Exercise prompt » What is needed is an exact copy of every line from the one containing "The width and" through the end of the entries; please set it down without any pictures.
________________
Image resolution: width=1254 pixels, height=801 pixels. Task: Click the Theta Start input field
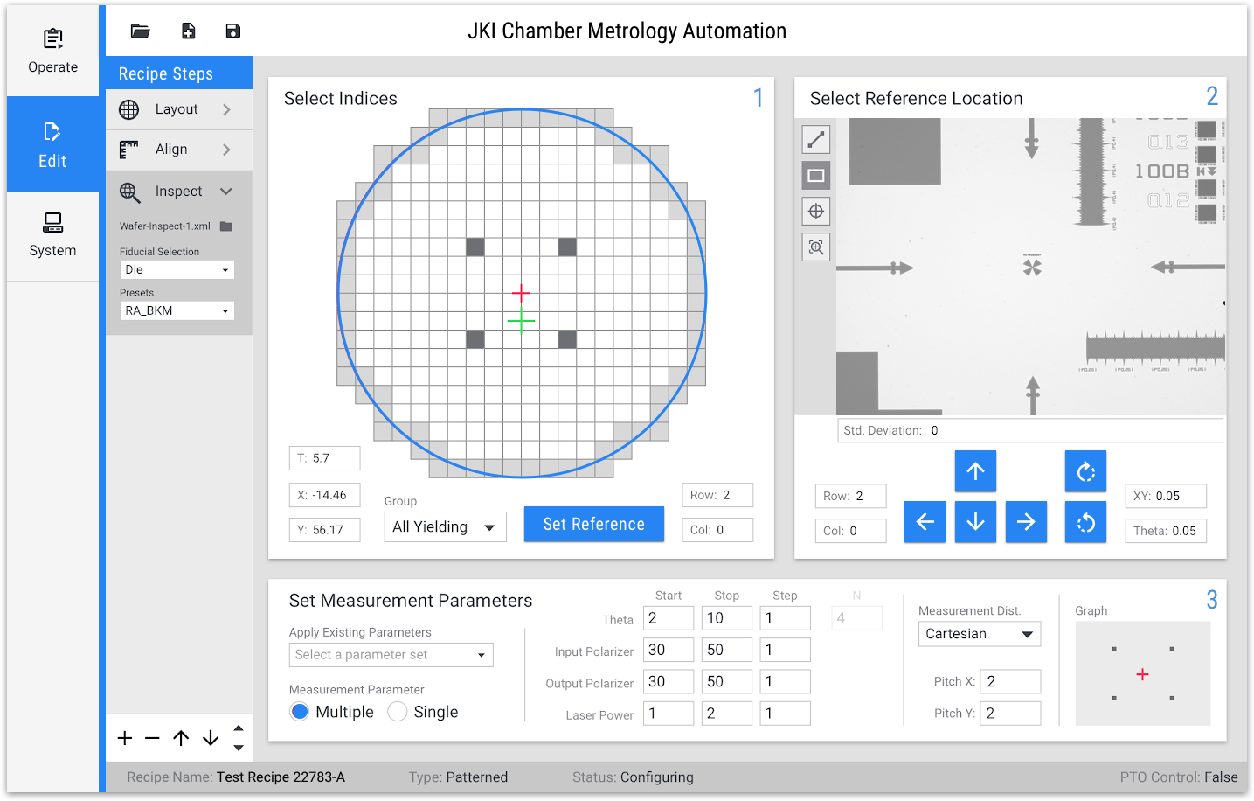pos(669,618)
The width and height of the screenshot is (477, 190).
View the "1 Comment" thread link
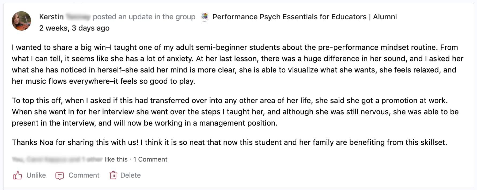pyautogui.click(x=150, y=159)
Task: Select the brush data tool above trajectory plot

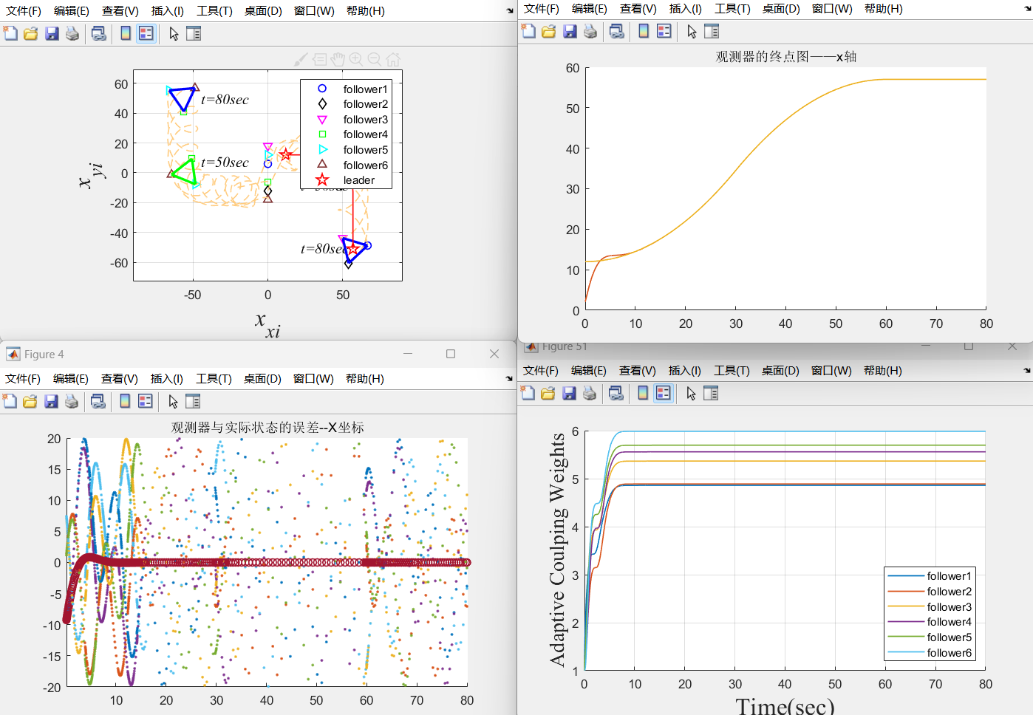Action: [x=301, y=59]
________________
Output for this exercise »
The width and height of the screenshot is (477, 190).
View the "1 Comment" thread link
pyautogui.click(x=150, y=159)
Task: Select the brush data tool above trajectory plot

Action: [x=301, y=59]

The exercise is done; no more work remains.